**Do this:**
Render the material from the line containing "Given: Click the" through its end, both included, as a JSON list of strings with one string per line. Skip blank lines and leave out the pictures.

**Data shown:**
++++++

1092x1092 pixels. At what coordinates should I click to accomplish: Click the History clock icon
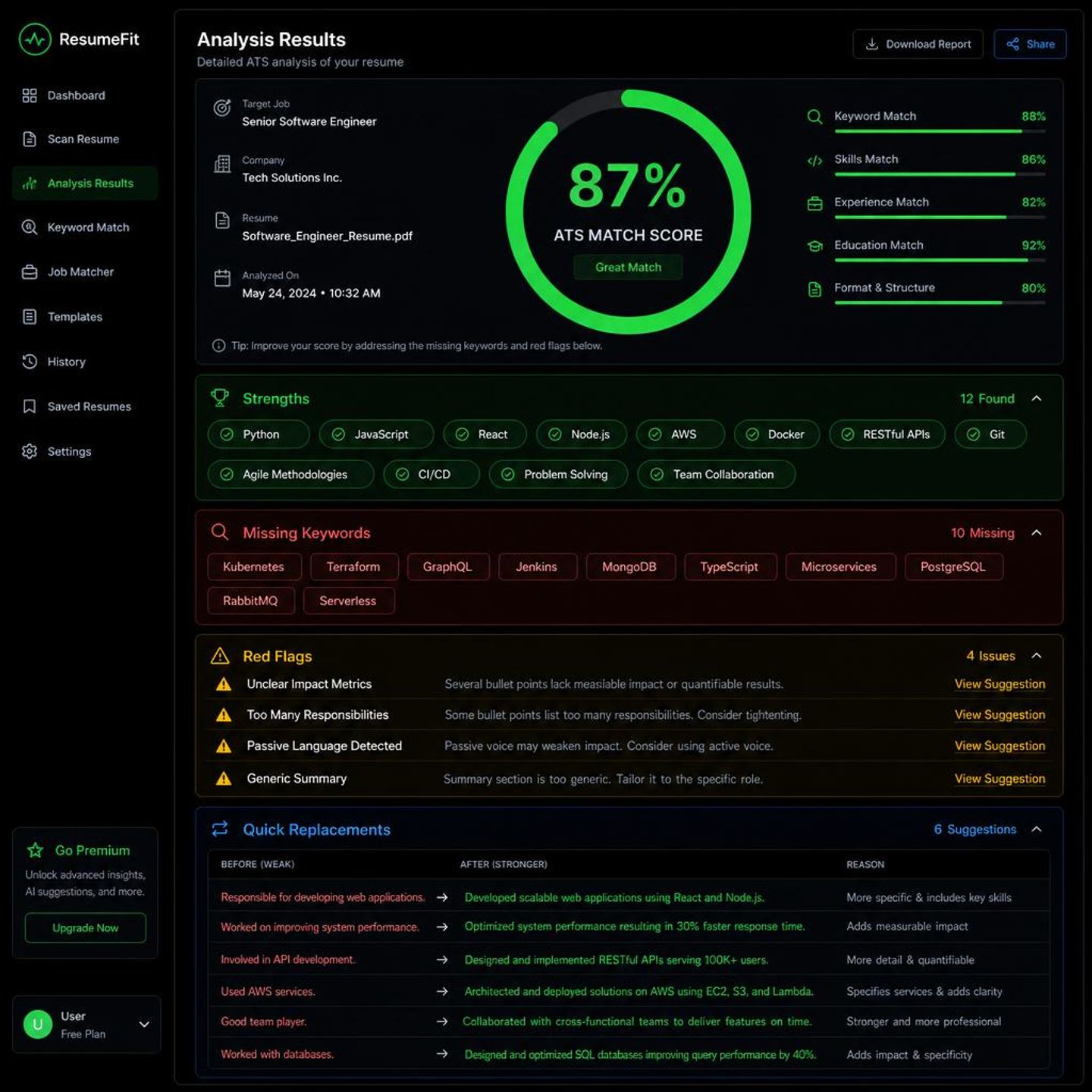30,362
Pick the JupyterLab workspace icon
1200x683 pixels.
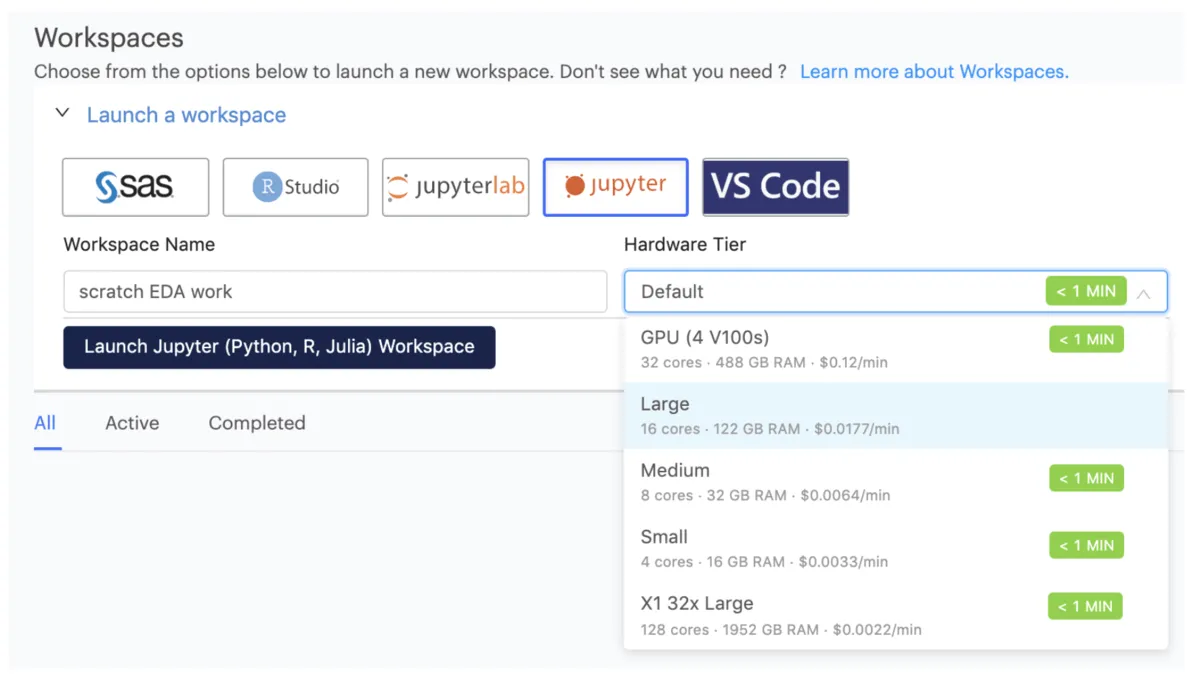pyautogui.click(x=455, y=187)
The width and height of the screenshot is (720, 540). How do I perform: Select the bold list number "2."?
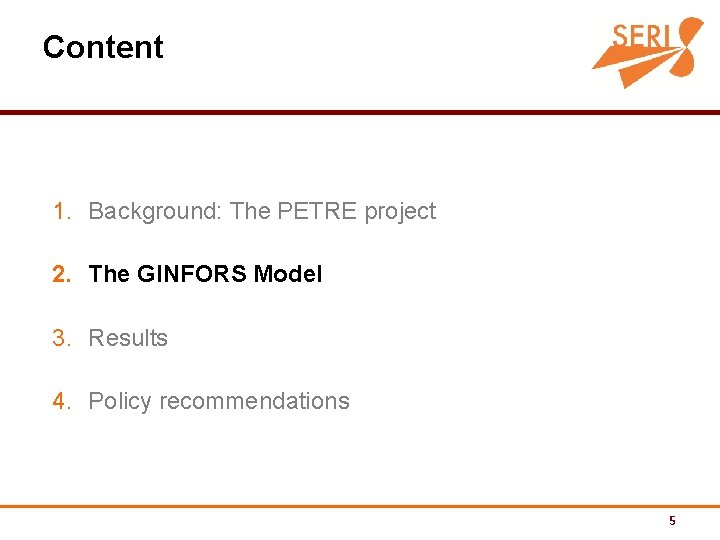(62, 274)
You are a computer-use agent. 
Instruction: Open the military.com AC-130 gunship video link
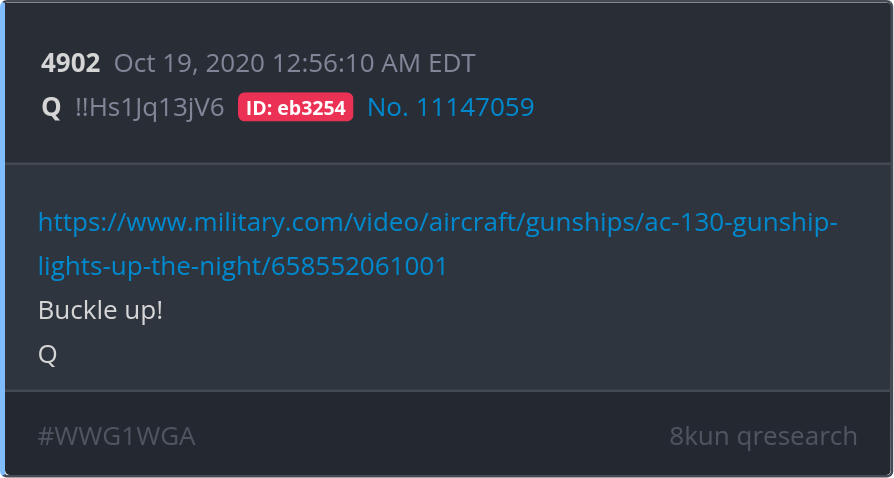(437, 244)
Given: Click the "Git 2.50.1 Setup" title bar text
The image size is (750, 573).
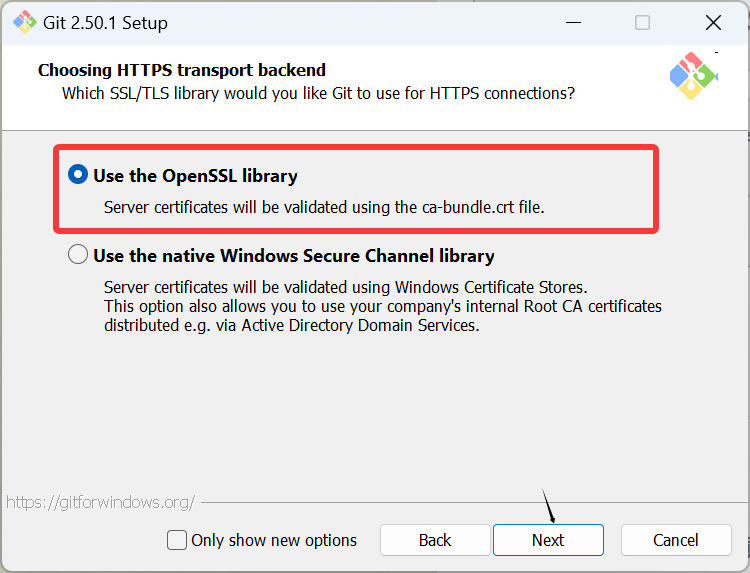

++++++

**Answer in full:**
[
  "Given: Click the \"Git 2.50.1 Setup\" title bar text",
  "The image size is (750, 573)."
]